**Texto mostrado:**
>>>>>

Que la vida es cara es una realidad, que un cantante denuncie un caso de explotación laboral durante sus años en una cadena de comida rápida y que la ministra de Trabajo y Economía Social inste a los trabajadores precarizados a usar un buzón de denuncia y no a plantear una inspección de trabajo es triste. Que en una búsqueda rápida de “¿cómo superar la cuesta de enero?” la segunda opción sea una web de juguetes sexuales tiene gracia, que la primera sea de Mapfre, una aseguradora que en 2023 obtuvo unos beneficios netos de 470,6 millones de euros, no mucha. La realidad es que el 50% de la población más pobre, ese segmento en el que casi seguro que estamos los dos, tan solo posee el 7,8% de la riqueza del país. Mientras nos venden una vida idílica viajando en un metro con gente de colores, como si fuese una caja de lapiceros, de concierto en concierto, que no a trabajar, la Comunidad de Madrid firma un contrato “muy necesario” para traer la Fórmula 1 a la capital por nada más y nada menos que 500 millones de euros de las arcas públicas. Una ganga. Una visión del mundo en la que la mayoría no estamos, ni podemos elegir estar.

<<<<<

**Instrucciones:**
1. Responde con datos del texto sobre lo cara que es la vida:
(a) ¿Qué parte de la riqueza del país tiene el 50% más pobre de la población?
(b) ¿Cuánto ganó Mapfre en beneficios netos en 2023?
(c) ¿Cuánto dinero público cuesta el contrato para traer la Fórmula 1 a la capital?
2. Escribe cómo sigue el texto sobre lo cara que es la vida, a partir de la última frase.
Las filas no tienen nada que ver con esto.

Filas de una fuente de datos:
>>>>>

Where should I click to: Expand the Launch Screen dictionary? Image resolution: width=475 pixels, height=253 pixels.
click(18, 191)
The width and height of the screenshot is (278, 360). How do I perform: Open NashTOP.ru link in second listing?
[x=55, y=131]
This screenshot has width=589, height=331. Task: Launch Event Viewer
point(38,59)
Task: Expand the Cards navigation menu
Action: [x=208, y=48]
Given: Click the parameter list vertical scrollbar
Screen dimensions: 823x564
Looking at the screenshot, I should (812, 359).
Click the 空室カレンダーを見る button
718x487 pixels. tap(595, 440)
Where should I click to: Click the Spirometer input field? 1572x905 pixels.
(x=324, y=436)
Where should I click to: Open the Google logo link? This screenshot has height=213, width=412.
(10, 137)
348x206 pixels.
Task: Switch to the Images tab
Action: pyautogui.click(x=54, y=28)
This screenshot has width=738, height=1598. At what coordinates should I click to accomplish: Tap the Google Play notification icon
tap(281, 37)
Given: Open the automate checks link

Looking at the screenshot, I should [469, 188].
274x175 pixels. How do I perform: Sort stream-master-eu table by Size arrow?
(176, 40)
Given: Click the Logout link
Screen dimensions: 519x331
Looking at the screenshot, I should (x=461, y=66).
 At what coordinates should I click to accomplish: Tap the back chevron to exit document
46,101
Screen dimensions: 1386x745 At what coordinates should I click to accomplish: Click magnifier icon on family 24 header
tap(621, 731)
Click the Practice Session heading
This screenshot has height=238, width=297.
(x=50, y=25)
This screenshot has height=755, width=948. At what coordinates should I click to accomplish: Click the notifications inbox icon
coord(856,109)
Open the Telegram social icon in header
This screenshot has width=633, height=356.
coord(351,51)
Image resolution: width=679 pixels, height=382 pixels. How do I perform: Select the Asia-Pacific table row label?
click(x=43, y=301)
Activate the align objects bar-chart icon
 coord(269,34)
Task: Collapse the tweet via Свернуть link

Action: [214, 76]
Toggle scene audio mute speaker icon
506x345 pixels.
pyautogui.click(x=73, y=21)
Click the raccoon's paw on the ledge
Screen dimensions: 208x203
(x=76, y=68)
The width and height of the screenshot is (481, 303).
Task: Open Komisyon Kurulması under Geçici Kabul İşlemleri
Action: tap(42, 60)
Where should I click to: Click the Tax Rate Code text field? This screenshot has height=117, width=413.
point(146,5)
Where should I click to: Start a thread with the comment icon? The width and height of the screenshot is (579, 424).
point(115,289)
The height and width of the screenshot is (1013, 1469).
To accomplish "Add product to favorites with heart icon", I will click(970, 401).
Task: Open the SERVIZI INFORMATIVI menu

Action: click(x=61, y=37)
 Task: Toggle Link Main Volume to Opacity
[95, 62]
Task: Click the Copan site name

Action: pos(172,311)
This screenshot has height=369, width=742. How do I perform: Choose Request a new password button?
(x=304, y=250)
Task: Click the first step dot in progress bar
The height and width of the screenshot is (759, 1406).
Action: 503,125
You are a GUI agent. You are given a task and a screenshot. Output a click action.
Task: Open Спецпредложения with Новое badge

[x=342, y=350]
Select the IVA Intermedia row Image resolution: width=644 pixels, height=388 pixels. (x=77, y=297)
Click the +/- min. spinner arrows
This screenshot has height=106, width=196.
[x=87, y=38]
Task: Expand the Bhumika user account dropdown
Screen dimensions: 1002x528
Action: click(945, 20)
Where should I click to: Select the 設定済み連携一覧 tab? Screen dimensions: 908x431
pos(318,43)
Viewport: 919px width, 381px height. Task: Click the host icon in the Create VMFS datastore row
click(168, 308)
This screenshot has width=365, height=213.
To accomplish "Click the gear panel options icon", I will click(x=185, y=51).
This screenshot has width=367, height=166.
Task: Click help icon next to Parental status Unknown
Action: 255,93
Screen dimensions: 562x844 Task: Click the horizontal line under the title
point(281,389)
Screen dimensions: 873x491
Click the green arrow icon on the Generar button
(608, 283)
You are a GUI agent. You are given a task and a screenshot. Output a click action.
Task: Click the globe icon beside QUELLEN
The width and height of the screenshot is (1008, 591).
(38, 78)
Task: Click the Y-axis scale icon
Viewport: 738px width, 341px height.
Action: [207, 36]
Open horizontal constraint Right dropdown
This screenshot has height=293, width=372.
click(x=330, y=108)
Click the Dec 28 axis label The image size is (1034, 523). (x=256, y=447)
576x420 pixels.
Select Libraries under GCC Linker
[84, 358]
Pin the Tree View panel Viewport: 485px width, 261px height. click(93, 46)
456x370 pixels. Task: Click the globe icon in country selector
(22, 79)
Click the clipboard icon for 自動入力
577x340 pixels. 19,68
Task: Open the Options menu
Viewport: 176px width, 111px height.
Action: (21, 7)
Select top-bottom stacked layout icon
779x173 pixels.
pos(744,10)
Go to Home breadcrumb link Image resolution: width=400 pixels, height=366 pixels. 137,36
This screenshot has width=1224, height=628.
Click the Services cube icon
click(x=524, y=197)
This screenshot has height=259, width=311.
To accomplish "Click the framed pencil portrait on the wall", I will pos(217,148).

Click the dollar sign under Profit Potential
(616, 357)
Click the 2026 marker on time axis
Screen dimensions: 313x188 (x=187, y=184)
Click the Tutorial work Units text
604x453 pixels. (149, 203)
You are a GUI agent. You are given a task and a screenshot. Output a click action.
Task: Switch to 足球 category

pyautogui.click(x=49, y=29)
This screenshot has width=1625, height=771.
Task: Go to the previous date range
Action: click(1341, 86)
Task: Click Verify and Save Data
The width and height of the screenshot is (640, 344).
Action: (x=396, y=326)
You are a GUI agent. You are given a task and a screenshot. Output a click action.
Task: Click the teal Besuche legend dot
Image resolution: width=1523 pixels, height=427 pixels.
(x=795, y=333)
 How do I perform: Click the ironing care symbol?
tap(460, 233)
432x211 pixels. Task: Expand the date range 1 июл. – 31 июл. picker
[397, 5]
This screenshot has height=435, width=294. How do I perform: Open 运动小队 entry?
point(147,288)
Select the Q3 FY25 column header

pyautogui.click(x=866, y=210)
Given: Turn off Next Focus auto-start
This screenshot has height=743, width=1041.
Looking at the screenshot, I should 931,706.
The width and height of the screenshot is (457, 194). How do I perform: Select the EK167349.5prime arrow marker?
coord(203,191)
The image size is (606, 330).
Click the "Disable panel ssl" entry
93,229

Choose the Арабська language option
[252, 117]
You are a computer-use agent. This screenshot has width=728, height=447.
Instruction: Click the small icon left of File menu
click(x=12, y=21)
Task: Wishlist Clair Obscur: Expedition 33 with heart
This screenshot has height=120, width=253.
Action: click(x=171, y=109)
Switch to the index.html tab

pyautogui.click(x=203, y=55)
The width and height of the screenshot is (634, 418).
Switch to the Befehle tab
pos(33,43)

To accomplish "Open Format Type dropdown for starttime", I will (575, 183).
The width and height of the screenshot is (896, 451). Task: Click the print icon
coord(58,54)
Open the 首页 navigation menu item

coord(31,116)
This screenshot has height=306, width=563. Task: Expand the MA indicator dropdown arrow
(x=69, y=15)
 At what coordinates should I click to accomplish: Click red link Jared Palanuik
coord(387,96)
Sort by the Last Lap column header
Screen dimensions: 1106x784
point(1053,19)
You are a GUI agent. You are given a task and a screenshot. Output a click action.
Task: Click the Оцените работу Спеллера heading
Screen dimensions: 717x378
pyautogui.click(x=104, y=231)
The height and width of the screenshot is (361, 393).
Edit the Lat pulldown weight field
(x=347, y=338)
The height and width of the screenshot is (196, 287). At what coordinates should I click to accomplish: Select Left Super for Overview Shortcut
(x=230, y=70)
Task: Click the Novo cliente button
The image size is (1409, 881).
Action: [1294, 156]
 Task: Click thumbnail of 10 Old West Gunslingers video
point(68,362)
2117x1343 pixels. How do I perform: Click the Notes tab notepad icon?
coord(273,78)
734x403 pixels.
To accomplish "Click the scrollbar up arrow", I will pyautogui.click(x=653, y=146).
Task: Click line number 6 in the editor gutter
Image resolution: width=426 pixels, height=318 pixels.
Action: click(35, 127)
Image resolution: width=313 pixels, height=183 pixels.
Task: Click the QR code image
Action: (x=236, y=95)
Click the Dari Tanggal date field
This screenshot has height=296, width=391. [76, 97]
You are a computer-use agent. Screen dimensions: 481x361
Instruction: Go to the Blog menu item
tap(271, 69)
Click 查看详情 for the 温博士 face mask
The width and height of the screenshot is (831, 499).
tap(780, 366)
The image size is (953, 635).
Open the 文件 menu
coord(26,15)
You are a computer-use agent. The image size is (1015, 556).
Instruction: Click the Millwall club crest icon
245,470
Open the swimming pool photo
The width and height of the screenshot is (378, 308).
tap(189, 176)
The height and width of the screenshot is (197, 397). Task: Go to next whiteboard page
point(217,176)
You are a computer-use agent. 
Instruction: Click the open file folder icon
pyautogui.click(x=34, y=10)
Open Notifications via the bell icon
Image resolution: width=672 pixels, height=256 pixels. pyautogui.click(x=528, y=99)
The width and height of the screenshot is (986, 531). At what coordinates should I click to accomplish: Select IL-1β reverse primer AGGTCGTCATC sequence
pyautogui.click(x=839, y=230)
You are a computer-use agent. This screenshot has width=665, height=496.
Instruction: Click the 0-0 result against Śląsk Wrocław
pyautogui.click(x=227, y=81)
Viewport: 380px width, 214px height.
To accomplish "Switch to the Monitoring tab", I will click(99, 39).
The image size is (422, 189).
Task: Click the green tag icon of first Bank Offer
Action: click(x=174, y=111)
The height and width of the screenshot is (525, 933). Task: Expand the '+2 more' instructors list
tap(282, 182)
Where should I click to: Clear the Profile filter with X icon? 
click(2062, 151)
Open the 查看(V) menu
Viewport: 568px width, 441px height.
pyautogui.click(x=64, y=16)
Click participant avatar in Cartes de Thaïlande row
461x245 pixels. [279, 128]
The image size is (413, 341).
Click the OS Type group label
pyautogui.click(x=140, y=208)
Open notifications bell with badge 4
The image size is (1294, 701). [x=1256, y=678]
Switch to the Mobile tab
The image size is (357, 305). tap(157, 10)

<<<<<

**Respuestas:**
1.
(a) El 7,8%.
(b) 470,6 millones de euros.
(c) 500 millones de euros.

2.
Vivimos en una época reaccionaria, en la que muchos de los cambios sociales están puestos en duda constantemente por enfoques machistas, racistas, clasistas, homófobos o xenófobos, ya sea por separado, en packs o todos a la vez, por partidos políticos, asociaciones y medios de comunicación con un interés particular por volver al pasado. Y en lo económico la maquinaria ha metido una marcha más aprovechando la pandemia, la inflación y las guerras para duplicar los beneficios de los más ricos. Mientras, los medios tradicionales vuelven a la tele de tubo con su contenido y formas, los chistes de El Hormiguero no distan muchos de los del programa Genio y figura –que solo recuerdo por los tazos de Chiquito y cortes emitidos en Nochevieja–, uno de los temas principales es la extinta ETA y AR sigue siendo una de las presentadoras estrella. El cambio cultural de la televisión parece reducirse a la resolución de imagen.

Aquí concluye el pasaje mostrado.